● **PROBLEM TO SOLVE**
Starting from the line containing "Where should I click to: Select", give again every line through the end of the entries, word for word. Pictures stay out of the copy.

*** DATASET EXTRACT ***

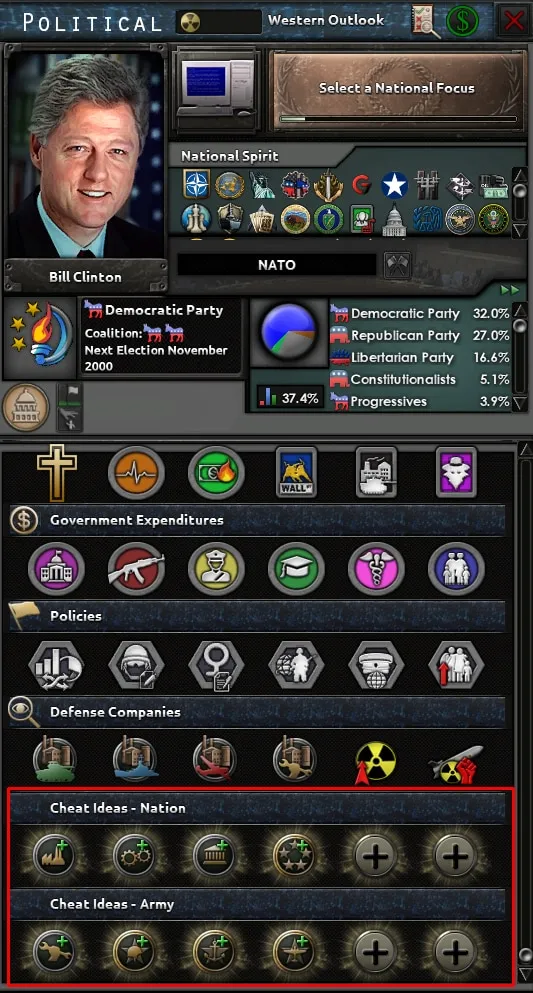Screen dimensions: 533x993
Task: Expand party list with green arrows
Action: [x=510, y=290]
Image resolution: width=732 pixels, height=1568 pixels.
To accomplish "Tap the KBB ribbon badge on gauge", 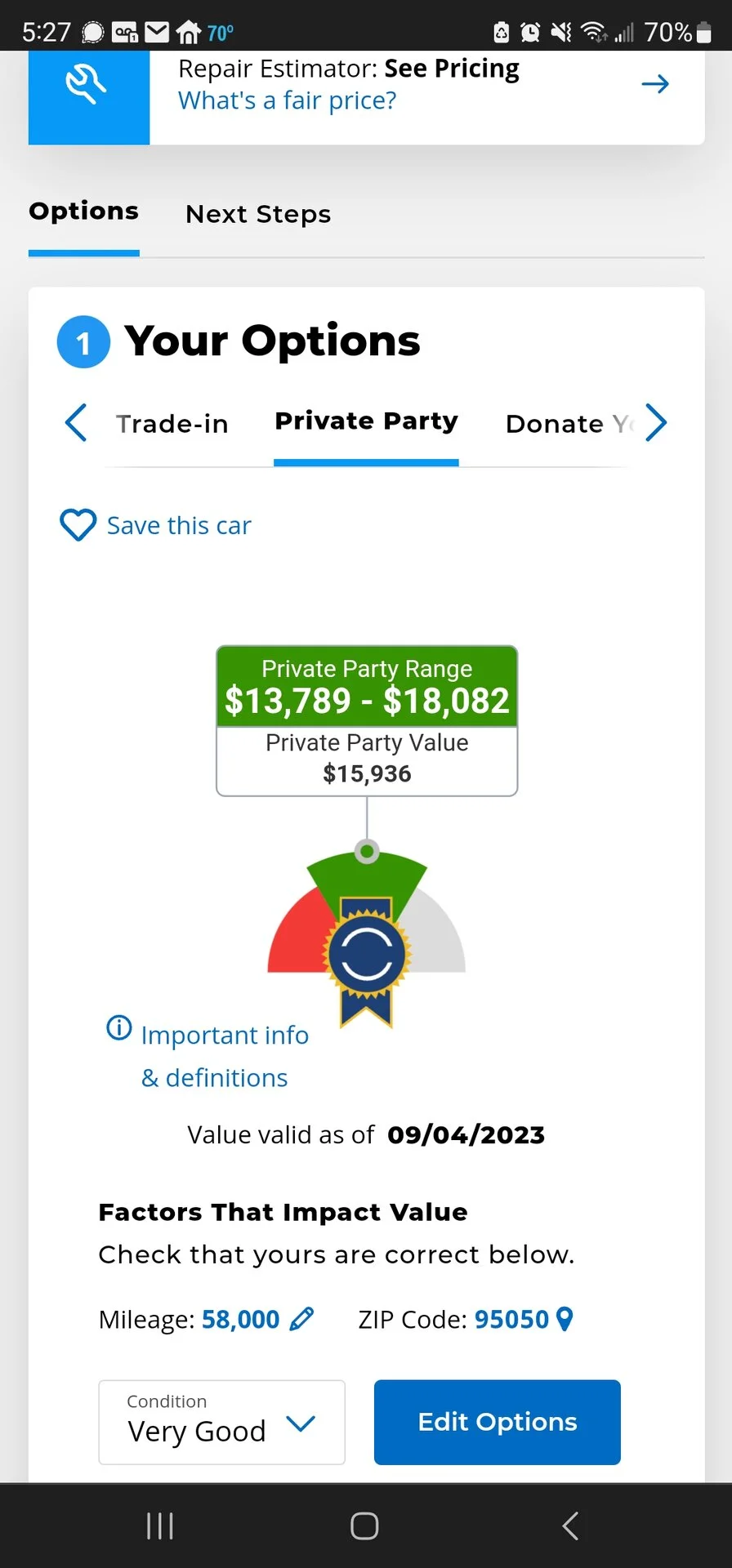I will click(367, 959).
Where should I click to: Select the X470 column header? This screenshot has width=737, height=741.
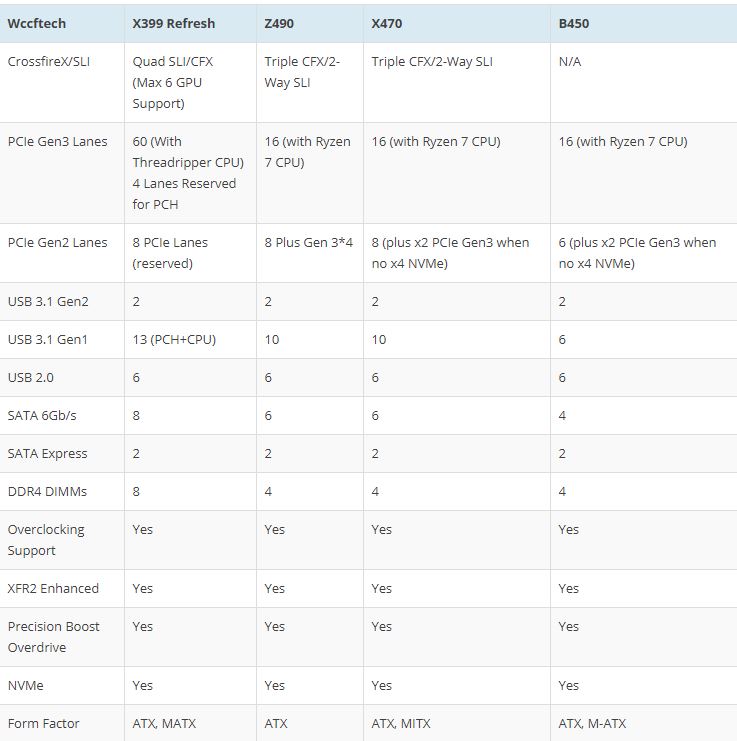click(388, 23)
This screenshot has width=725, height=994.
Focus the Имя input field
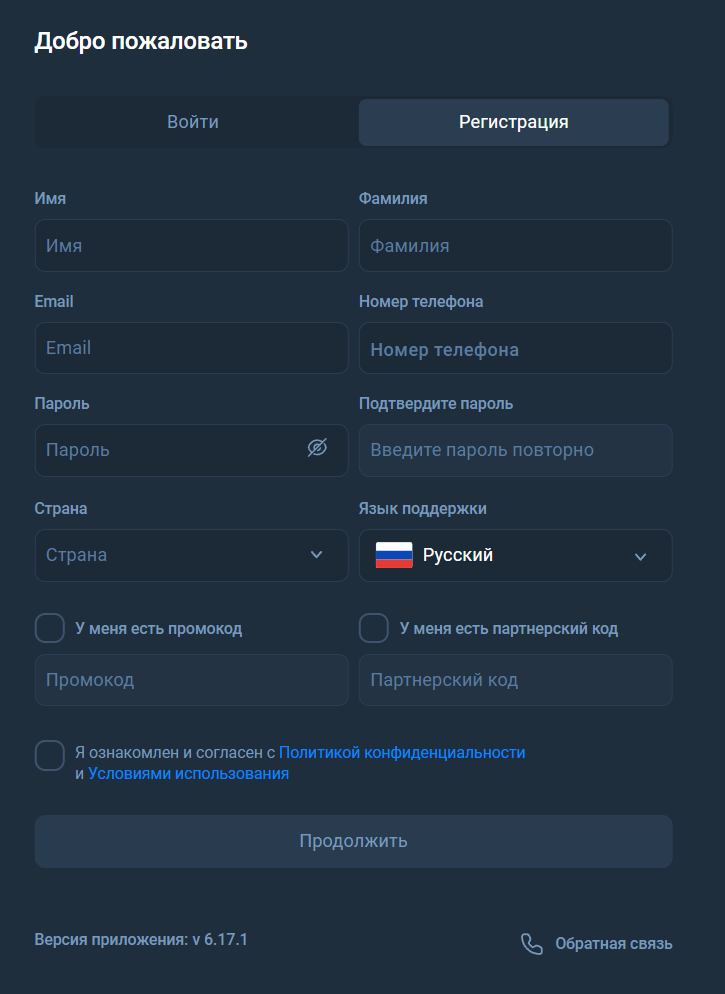coord(192,246)
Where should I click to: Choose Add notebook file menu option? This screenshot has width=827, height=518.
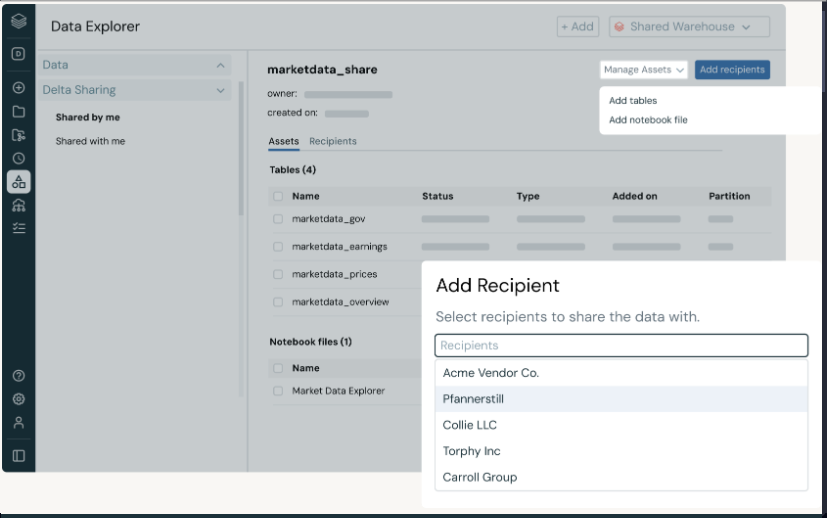tap(648, 120)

*** End of DATASET EXTRACT ***

● **SOLUTION TO THE PROBLEM**
Where should I click to: Select the X470 column header? This screenshot has width=737, height=741.
click(388, 23)
This screenshot has width=725, height=994.
Focus the Имя input field
coord(192,246)
Where should I click to: Choose Add notebook file menu option? This screenshot has width=827, height=518.
tap(648, 120)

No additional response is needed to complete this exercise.